La curva del contagio fortunatamente si mantiene bassa. Nelle ultime 24 ore, su 488 tamponi processati, sono risultate positive 5 persone, 3 nel capoluogo e 2 a Sperone, nel baianese.
Ma sono ancora troppi gli irpini (circa 80mila) che rimandano o addirittura snobbano l’appuntamento con l’iniezione anticovid.
Oggi tappa del camper mobile ad Avellino, davanti la chiesa del Rosario lungo Corso Vittorio Emanuele dove è stato somministrato senza obbligo di prenotazione il vaccino Pfizer. Necessaria solo la tessera sanitaria.

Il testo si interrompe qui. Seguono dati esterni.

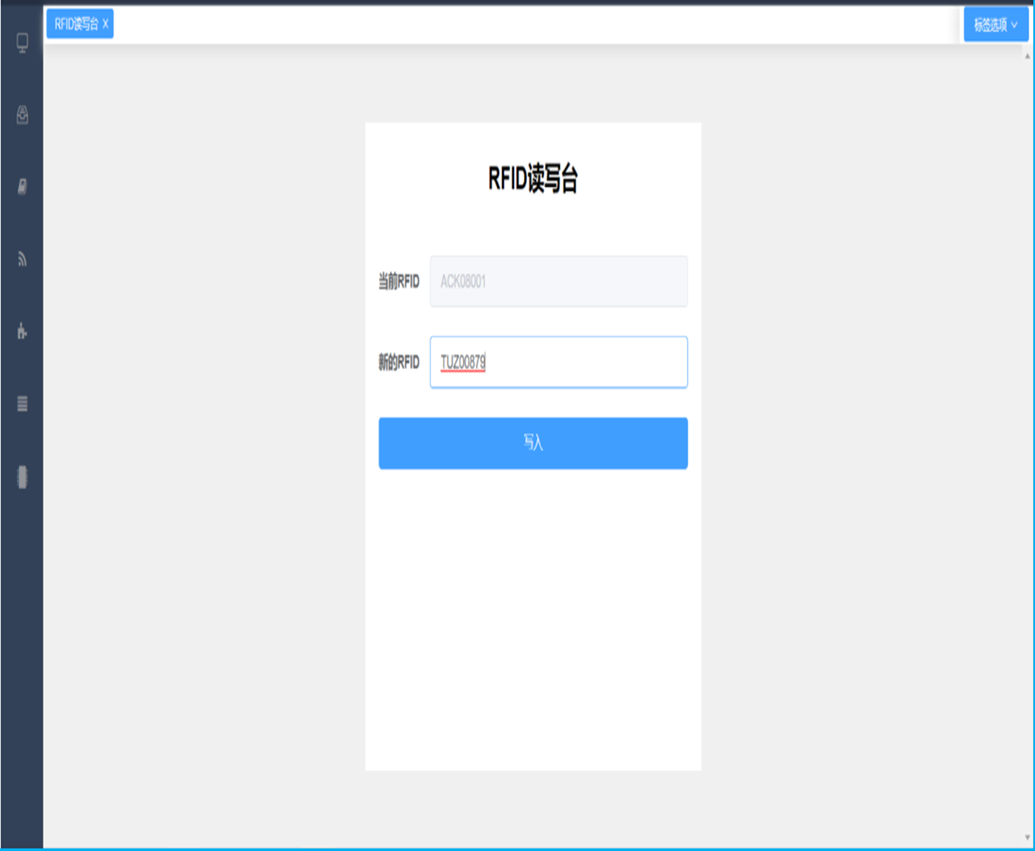
Task: Click the 当前RFID label
Action: (x=398, y=282)
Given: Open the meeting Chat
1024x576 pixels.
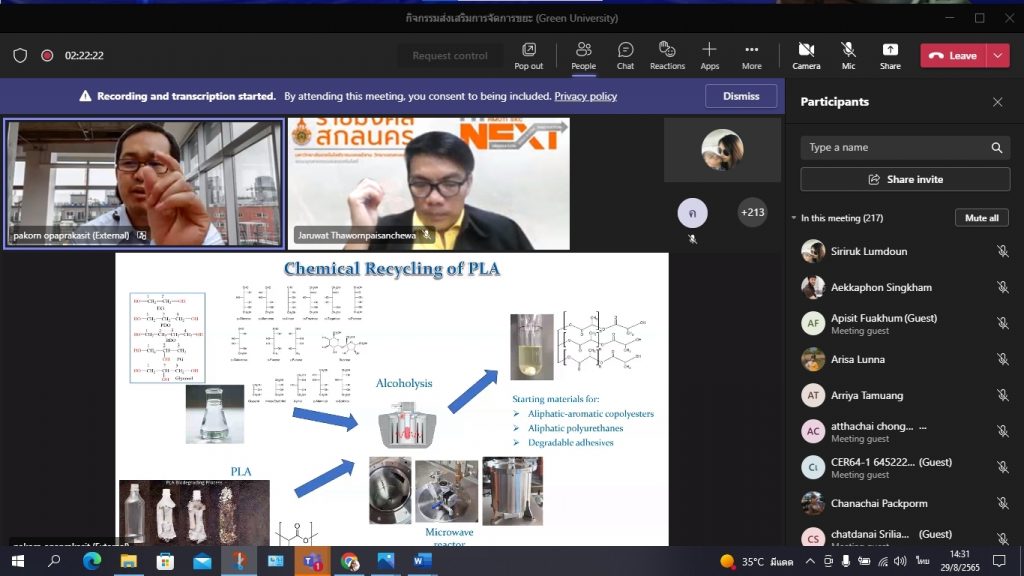Looking at the screenshot, I should tap(625, 55).
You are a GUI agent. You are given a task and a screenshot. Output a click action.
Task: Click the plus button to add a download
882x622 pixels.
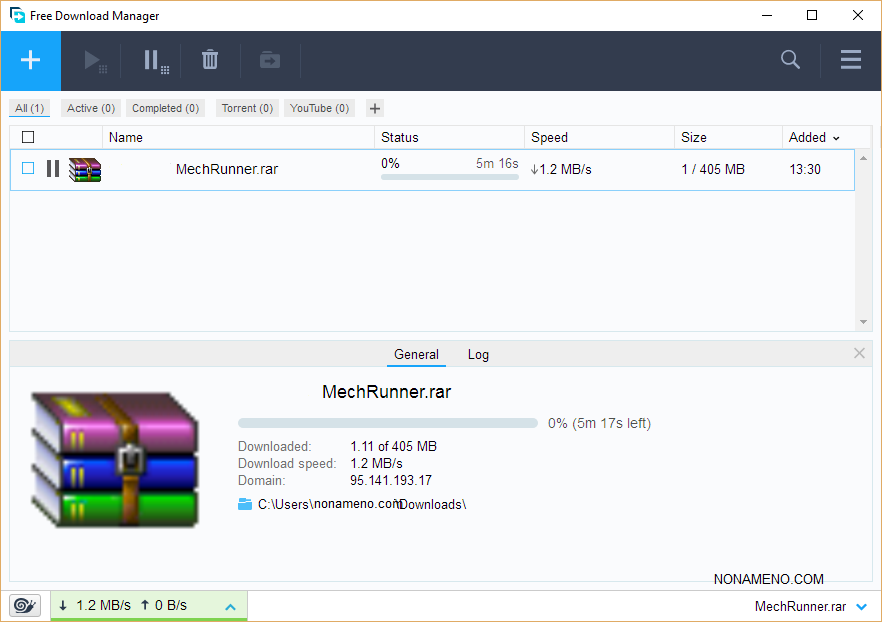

Buona la risposta dei cittadini. “Questa è un'ottima iniziativa – hanno commentato gli avellinesi in fila davanti al camper – Ci danno una chance preziosa per immunizzarci, soprattutto per chi non è stato ancora chiamato o per chi continua ad avere delle perplessità su Astrazeneca. Spesso con la prenotazione si possono avere dei problemi, in questo modo si superano le difficoltà e ci facilitano le cose”.
L'obiettivo è sempre lo stesso: andare a scovare, se necessario fin sotto casa, gli indecisi, coloro che in Irpinia si mostrano ancora restii a immunizzarsi.
Gli intoppi e i rallentamenti delle ultime ore, a questo punto, potrebbero pregiudicare il traguardo che si è prefissato l'Asl di vaccinare tutta la popolazione irpina dai 12 anni in su entro agosto.
Siamo di fronte a una vera e propria corsa contro il tempo per non correre il rischio di nuove drastiche chiusure in autunno, se a ottobre dovessimo essere ancora alle prese con le varianti del virus, altamente trasmissibili.